While it may be tempting to conclude the biting cold and endless snow characterizing this winter in the Northern US and Europe is just a random weather event, scientists say it's a result of very rapid climate change.
The warming and melting of the Arctic is happening much faster than expected. Some experts expect the summer Arctic ice cover to be essentially gone in as little as five years. Just a few years ago, no one thought a summer ice-free Arctic could happen before 2060.
Arctic temperatures have been 21 degrees C above normal for over a month. New data reveals that huge volumes of warmer water from the North Atlantic are flowing into and warming the Arctic Ocean, researchers reported in the journal Science.
"Boats were still in the water during the first week of January," said David Phillips, a senior climatologist with Environment Canada, referring to southern Baffin Island, some 2,000 km north of Montreal. This is a region that receives just four or five hours of weak sunlight during the long winter. Temperatures normally range from -25 to -35 degrees C but were above zero on some days in January.
An international team of researchers analysed marine sediments and found that temperatures of the northward inflowing Atlantic water varied by just a few tenths of a degree Celsius during the past 2,000 years. However, in the last hundred years temperatures have shot up by two degrees C.
The Arctic and Antarctic regions are key drivers of Earth's climate. The snow and cold in the eastern US and Europe during last year's winter is being repeated this year - likely the result of the loss of Arctic sea ice.
Over 90% of excess heat trapped in the atmosphere from burning fossil fuels is going into the oceans.

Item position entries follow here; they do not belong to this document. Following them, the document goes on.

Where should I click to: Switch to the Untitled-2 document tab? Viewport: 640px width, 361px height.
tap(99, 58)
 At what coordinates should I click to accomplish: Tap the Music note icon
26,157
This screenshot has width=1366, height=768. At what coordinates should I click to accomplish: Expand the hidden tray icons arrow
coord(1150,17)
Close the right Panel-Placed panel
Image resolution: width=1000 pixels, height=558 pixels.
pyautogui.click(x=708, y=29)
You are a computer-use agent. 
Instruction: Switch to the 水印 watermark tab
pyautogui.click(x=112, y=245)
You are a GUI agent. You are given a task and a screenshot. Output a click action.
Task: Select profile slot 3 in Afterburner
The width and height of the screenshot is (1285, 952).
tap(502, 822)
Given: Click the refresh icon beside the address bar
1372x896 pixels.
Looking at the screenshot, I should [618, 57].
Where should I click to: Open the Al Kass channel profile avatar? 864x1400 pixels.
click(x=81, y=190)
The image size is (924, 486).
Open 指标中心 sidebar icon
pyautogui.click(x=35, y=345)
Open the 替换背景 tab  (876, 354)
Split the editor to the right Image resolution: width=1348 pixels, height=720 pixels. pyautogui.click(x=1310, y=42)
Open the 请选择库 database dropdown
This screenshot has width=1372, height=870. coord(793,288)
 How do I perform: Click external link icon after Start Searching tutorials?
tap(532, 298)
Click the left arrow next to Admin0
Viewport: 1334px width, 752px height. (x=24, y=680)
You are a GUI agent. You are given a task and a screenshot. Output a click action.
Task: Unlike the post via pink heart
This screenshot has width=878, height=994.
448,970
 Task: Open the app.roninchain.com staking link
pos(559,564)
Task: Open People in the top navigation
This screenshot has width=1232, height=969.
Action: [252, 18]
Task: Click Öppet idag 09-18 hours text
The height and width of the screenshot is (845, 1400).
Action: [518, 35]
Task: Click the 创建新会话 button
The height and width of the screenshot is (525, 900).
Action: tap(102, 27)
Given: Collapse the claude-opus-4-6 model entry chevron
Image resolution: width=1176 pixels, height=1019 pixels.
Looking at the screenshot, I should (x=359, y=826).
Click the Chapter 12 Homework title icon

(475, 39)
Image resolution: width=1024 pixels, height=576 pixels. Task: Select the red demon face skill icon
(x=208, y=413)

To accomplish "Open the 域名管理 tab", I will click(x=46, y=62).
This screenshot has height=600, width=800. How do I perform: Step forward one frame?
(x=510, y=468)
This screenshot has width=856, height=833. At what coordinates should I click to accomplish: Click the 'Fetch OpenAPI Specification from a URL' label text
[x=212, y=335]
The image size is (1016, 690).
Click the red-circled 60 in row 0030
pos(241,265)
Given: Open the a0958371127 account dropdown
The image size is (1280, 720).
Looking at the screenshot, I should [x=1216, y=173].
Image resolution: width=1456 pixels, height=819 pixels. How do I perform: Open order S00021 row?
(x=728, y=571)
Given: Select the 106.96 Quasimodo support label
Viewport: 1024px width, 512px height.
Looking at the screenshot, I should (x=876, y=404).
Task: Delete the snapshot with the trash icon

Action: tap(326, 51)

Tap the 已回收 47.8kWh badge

As more and more sea ice melts, there is more open water to absorb the summer sun's heat. A day of 24-hour summer sun in the Arctic puts more heat on the surface of the ocean than a day in the tropics, James Overland of the NOAA/Pacific Marine Environmental Laboratory in the United States told Inter Press Service .
That extra heat in the ocean is gradually released into the lower atmosphere from October to January as the region slowly re-freezes months later than normal. This is a fundamental change - a large part of the Arctic Ocean is radiating heat instead of being cold and ice-covered. That has disrupted wind circulation patterns in the northern hemisphere, reported Overland and other researchers at the International Polar Year Oslo Science Conference in Norway last June.
The result: the Arctic stays warm and mid-latitude regions become colder and receive more snow for much of the winter. Last December was the coldest south Florida has experienced in more than a century of record-keeping.
Most of Britain suffered through its coldest December ever. Up in the Arctic, Coral Harbour on the northwest corner of Hudson Bay was above zero degrees C for two days in early January for the first time in history. Much of the eastern Arctic centred around Baffin Island averaged +21C above normal between Dec. 17 and Jan. 15 this year.
This looks to be the new normal since Arctic experts agree the melting sea ice is now locked into a death spiral.
"In future, cold and snowy winters will be the rule rather than the exception" in the eastern United States and Europe, Overland previously told IPS.
This week the U.S. northeast suffered through its sixth major snowstorm this winter, breaking all snowfall records.